Otra vez el bloqueo. Le sucede a menudo. Demasiado a menudo, en los últimos meses. Poco importan los plazos del editor, no le entregará nada que él mismo no leería con gusto. Y no le gusta lo que escribe. La trama no avanza. Y los personajes… Los personajes no están bien perfilados. Ni las descripciones ni  las acciones los definen. ¿Qué hacer? Por esta noche, dejar de escribir e irse a la cama. Con algo de suerte, tal vez el sueño conmiserativo le resetee la imaginación.

Despierta ya en pleno mediodía. La luz le hiere la mirada al abrir los ojos. Enciende un cigarrillo, prepara café, enciende el ordenador y entra en el baño. Sentado de nuevo ante el ordenador, comprueba con estupor que han cambiado los diálogos en el texto que llevaba escrito. También ha cambiado la narración, todo el texto. No reconoce las palabras que, de la noche a la mañana, aparecen escritas. Él no escribió nada de eso.

Al protagonista lo encuentra muerto en el primer capítulo. Los deudos (a los que no reconoce) sostienen  diálogos surrealistas en torno al finado durante el velorio.

— Si dejas los pies en remojo toda la noche, adquiere más gusto. Nosotros lo hacemos siempre así con el caldo. Al día siguiente tiene más sustancia.

— Vaya… ¿Y los sacas antes del hervido o los pones también a cocer?

— Depende. Nosotros usamos los del abuelo que ya no los usa para andar.

El difunto protagonista ya no está muerto en el capítulo segundo. En algún momento, debió de salir del ataúd porque está muy atareado metiéndole mano a la mujer del caldo, que no lleva sostén. Se ha dejado bigote. Luce pajarita y un diente de oro, que le comenta a la mujer haberse mandado hacer con las primeras pepitas que había sacado de Sierra Pelada en sus tiempos de garimpeiro.
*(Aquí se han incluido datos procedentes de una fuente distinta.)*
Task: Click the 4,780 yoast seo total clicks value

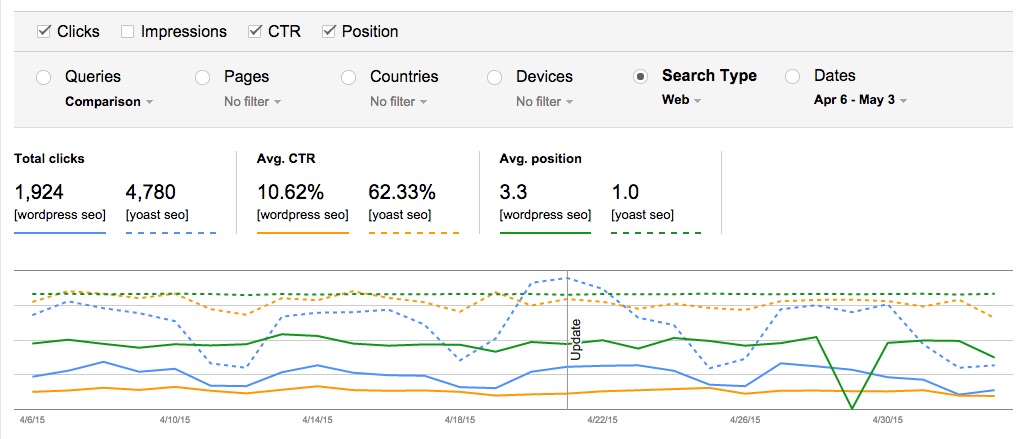Action: [x=150, y=192]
El protagonista, que se llamaba Raúl, es Pedro en el capítulo cuarto. Bueno, Pedrito, que  está recibiendo un justo castigo por arrojarle bolas de pan –extraídas del bocadillo del recreo– al profesor, mientras éste escribía en la pizarra. Lo dejó con la palma extendida, aprestándose a recibir unos contundentes varazos.

Convencido de que debe tratarse de un error, revisa todos los archivos del ordenador; ni rastro del texto que escribiera. Abandona la lectura muy preocupado, presa de un estado de ansiedad próximo al paroxismo. Está, sin duda, perdiendo el juicio. Llama a su editor y le suplica inútilmente otro aplazamiento. Convoca a su amigo Luis que tiene el borrador del original.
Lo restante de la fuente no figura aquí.